The tendency is to chaos and inconsistency, but I am swimming in the opposite direction, towards unity and deep mathematical structure. So many manufacturers live their entire musical life on the small, time-tight island 4/4, yet I left it years ago to never come back. The Ocean of the Unknown is big enough for everyone, so dive in, the water is fine. Join the polymer revolution. My software can, and is free. “Polymer Sequencer” by Google.
16. You inspire others to settle for the fact that a mass extinction is taking place How do we reconcile this fact individually?
In the Kubler-Ross “five stages of mourning” style, we are trapped in denial, and we will have to triumph over this to get to the very important final stage, which is acceptance. Now that crisis is upon us, hating humanity. It is useless. Instead, we deserve to feel sorry for ourselves, because we are our own worst enemy. This is the very essence of the Church of Post-Human Euthanasia.
We’ll have to realize what we’ve done. In the blink of an eye of geological time, we exterminate our fellow non-human adventures and destroy our survival system. Admitting it intellectually is not enough. We have to feel it. The album is meant to hurt. We will have to regret what we have destroyed, adding our own future. Without remorse there can be no restitution.
17. Which electronics manufacturers influenced you?
I am influenced by jazz, and by psychedelic and progressive rock, especially the band Yes, from which I derived my obsession of the time. I studied with Jerry Bergonzi for years. My most powerful influence is John Abercrombie, I’ve heard him play live several times and transcribed some of his delicious solos.

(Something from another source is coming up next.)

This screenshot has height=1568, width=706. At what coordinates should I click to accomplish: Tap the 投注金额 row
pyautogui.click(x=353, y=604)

Musical complexity has been diminishing since the 1970s, in terms of rhythm, melody, concord and lyricism. Music is made more and more through non-musicians and breaks my heart. Music generation corporations market their products convincing others that music is solid design, however, it is a pernicious lie.

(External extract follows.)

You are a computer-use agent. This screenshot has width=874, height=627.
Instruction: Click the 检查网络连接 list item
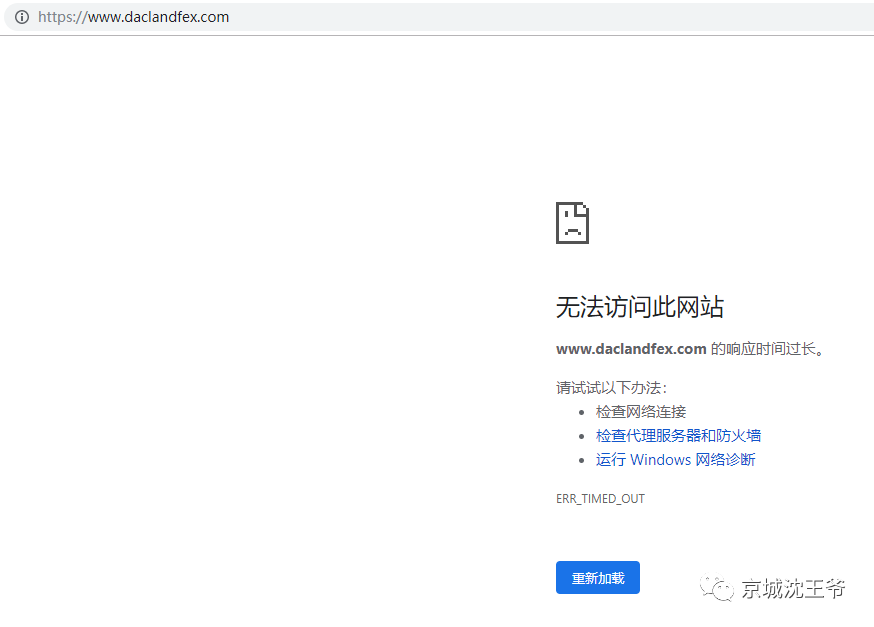641,412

18. You went to Berlin last year, why is the city right for you?
I don’t care where I’m going. I borrowed this line from one of my favorite movies (again Providence through Alain Resnais). A city looks a lot like it and other people have similar things in their pockets, thanks to globalization.
19. His paintings are described as controversial. Do you like controversy?

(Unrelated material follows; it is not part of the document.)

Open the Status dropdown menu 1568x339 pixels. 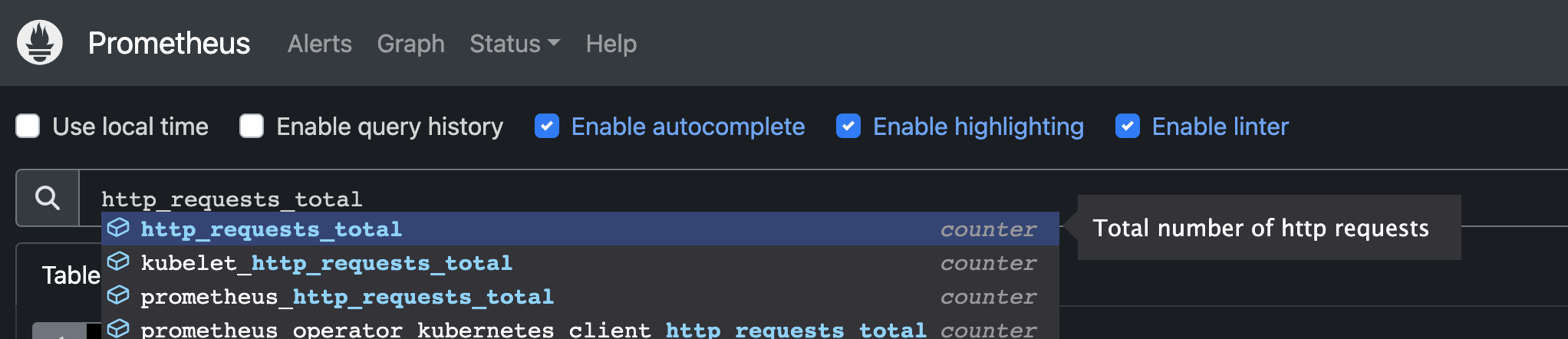click(514, 44)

I like to tell the truth. My paintings attack solipsism, the concept that the self is real and that truth is all you believe. Solipsism flourished in the 1970s with the ideologies of the new era and the use of psychedelic drugs. The bitter fruit of solipsism is the age of post-truth. , embodied through Trump’s gaslighting.
Magical thinking was an idea to be adaptive in our original evolutionary environment. It’s less hard to handle a lion eating your brother if you’re in a life after death. But our propensity for fairy tales has tragic consequences in the 21st century. We’re hairless monkeys, on a rock that rushes into a vacuum. However, we do not act quickly, the long term does not accompany us. If that’s controversial, so be it.
20. Something you would give your young self?
Brush your teeth more and gently, avoid climbing loose, and please do not reproduce again.